**PASSAGE:**
Quantum Computations: an Analysis and Comparative Study

The Quantum Computer
A quantum computer is a device for computation that makes direct use of quantum mechanical phenomena, such as superposition and entanglement, to perform operations on data. The basic principle behind quantum computation is that quantum properties can be used to represent data and perform operations on these data.
Quantum computers will harness the power of atoms and molecules to perform memory and processing tasks. Quantum computers have the potential to perform certain calculations significantly faster than any silicon-based computer.Paul Benioff is credited with first applying quantum theory to computers in 1981. Benioff theorized about creating a quantum Turing machine. Most digital computers, like the one you are using to read this article, are based on the Turing Theory.

Turing in the 1930s, is a theoretical device that consists of tape of unlimited length that is divided into little squares. Each square can either hold a symbol (1 or 0) or be left blank. A read-write device reads these symbols and blanks, which gives the machine its instructions to perform a certain program. Well, in a quantum Turing machine, the difference is that the tape exists in a quantum state, as does the read-write head. This means that the symbols on the tape can be either 0 or 1 or a superposition of 0 and 1; in other words the symbols are both 0 and 1 (and all points in between) at the same time. While a normal Turing machine can only perform one calculation at a time, a quantum Turing machine can perform many calculations at once.

**PROBLEM SET:**
1 – Answer these about the quantum computing text:
(a) Which two quantum mechanical phenomena does a quantum computer make direct use of?
(b) Who is credited with first applying quantum theory to computers, and in what year?
(c) What can each square on a Turing machine's tape hold?
2 – Carry on the quantum computing text from its final sentence.
The listing has no connection to the quantum computing text.

**DATA EXTRACT:**
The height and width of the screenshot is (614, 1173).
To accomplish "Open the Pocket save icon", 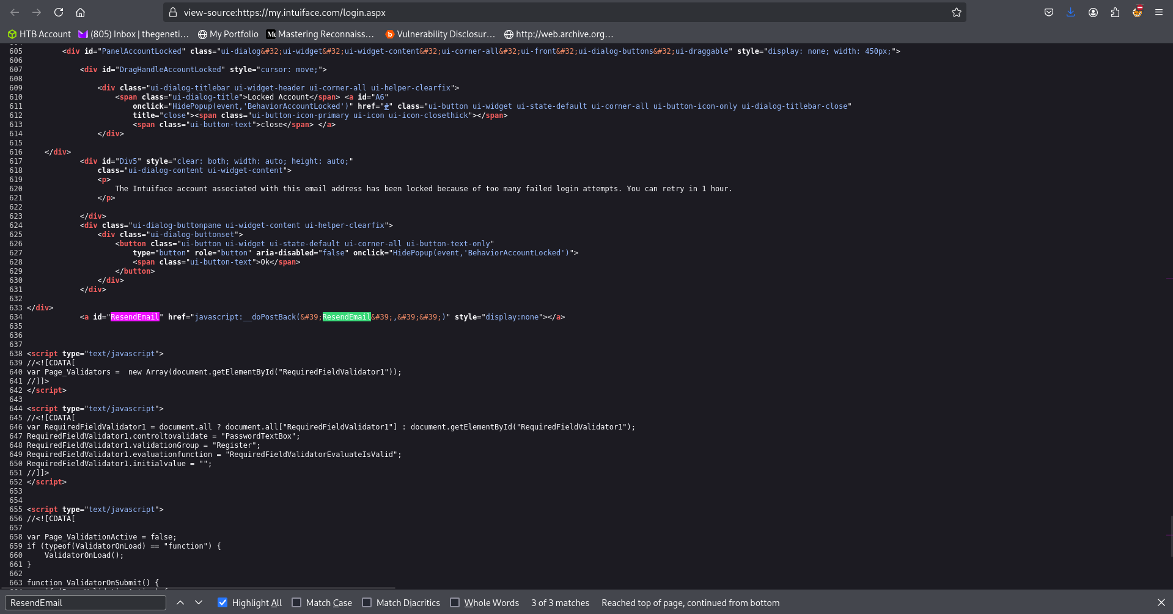I will pos(1049,12).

**OUTPUTS FOR THE TASKS:**
1 –
(a) Superposition and entanglement.
(b) Paul Benioff, in 1981.
(c) A symbol (1 or 0), or it can be left blank.

2 –
Today’s computers, like a Turing machine, work by manipulating bits that exist in one of two states: a 0 or a 1. Quantum computers aren’t limited to two states; they encode information as quantum bits, or qubits, which can exist in superposition. Qubits represent atoms, ions, photons or electrons and their respective control devices that are working together to act as computer memory and a processor. Because a quantum computer can contain these multiple states simultaneously, it has the potential to be millions of times more powerful than today’s most powerful supercomputers.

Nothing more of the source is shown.